Repeat the records below word for word, but start at the line that contains "230x569 pixels.", stop after the last line, and include nothing else.

[Items listed in a dataset]
Content starts

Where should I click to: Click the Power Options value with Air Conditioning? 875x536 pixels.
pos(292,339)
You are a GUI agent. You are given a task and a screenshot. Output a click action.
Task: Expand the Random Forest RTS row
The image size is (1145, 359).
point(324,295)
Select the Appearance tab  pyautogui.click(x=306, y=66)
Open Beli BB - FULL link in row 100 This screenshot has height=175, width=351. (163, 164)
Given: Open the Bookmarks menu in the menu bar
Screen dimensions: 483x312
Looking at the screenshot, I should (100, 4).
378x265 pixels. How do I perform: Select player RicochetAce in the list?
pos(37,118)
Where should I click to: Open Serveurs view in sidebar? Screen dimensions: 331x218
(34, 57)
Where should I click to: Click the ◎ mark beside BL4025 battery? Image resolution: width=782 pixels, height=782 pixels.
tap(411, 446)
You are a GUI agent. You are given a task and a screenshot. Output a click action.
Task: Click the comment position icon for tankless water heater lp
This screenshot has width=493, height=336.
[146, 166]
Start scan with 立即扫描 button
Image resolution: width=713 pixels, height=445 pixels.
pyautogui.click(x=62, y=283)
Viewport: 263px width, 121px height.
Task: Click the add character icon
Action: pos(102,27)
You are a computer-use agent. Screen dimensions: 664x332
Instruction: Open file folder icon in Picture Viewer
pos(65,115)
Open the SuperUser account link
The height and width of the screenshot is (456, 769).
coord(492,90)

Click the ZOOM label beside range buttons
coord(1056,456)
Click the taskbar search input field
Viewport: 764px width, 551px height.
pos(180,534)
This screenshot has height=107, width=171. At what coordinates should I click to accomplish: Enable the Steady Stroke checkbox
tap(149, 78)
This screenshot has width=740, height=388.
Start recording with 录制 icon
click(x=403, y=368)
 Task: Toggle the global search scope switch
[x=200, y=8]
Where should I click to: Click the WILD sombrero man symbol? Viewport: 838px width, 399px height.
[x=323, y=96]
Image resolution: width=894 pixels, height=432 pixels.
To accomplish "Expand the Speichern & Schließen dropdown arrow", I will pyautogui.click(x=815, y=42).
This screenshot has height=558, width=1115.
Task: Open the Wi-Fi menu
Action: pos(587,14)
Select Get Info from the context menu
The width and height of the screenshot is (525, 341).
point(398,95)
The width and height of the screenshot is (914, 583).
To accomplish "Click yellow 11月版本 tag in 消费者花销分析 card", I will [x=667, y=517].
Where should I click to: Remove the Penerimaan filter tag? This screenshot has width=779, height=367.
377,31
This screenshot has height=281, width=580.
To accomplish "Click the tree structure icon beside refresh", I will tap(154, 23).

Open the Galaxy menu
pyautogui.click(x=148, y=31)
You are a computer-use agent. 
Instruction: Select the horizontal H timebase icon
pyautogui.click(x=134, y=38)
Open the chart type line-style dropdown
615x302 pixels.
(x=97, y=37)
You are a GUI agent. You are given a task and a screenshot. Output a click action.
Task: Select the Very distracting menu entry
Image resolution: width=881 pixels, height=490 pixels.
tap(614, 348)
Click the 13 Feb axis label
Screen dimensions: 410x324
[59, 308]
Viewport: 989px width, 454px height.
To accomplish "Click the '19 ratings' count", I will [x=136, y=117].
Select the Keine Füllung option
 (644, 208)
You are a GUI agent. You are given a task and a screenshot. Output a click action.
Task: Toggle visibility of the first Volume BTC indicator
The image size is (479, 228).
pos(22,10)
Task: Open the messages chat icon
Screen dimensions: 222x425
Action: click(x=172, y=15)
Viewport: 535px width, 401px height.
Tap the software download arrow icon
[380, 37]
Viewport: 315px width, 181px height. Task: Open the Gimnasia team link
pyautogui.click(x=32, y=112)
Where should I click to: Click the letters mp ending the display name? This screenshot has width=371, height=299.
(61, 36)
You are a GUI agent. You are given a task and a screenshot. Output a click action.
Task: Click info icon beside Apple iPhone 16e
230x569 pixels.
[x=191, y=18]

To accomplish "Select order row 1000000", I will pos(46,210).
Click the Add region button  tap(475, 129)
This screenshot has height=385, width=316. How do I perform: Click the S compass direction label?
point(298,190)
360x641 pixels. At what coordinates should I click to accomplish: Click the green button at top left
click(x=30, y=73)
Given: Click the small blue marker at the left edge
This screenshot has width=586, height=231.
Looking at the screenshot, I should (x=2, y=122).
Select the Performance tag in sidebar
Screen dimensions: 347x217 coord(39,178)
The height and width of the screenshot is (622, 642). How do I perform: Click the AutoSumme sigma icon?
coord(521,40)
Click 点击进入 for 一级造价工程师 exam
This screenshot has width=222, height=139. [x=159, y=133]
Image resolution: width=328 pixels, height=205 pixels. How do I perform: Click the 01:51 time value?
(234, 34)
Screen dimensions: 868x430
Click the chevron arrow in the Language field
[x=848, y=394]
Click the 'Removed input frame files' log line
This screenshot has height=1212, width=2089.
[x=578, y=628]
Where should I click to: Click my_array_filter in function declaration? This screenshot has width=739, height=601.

Content ends

● **Task solution**:
230x569 pixels.
[x=191, y=18]

To accomplish "Select order row 1000000", I will pos(46,210).
Click the Add region button  tap(475, 129)
This screenshot has height=385, width=316. How do I perform: Click the S compass direction label?
point(298,190)
360x641 pixels. At what coordinates should I click to accomplish: Click the green button at top left
click(x=30, y=73)
Given: Click the small blue marker at the left edge
This screenshot has width=586, height=231.
Looking at the screenshot, I should (x=2, y=122).
Select the Performance tag in sidebar
Screen dimensions: 347x217 coord(39,178)
The height and width of the screenshot is (622, 642). How do I perform: Click the AutoSumme sigma icon?
coord(521,40)
Click 点击进入 for 一级造价工程师 exam
This screenshot has width=222, height=139. [x=159, y=133]
Image resolution: width=328 pixels, height=205 pixels. How do I perform: Click the 01:51 time value?
(234, 34)
Screen dimensions: 868x430
Click the chevron arrow in the Language field
[x=848, y=394]
Click the 'Removed input frame files' log line
This screenshot has height=1212, width=2089.
[x=578, y=628]
Where should I click to: Click my_array_filter in function declaration? This screenshot has width=739, height=601.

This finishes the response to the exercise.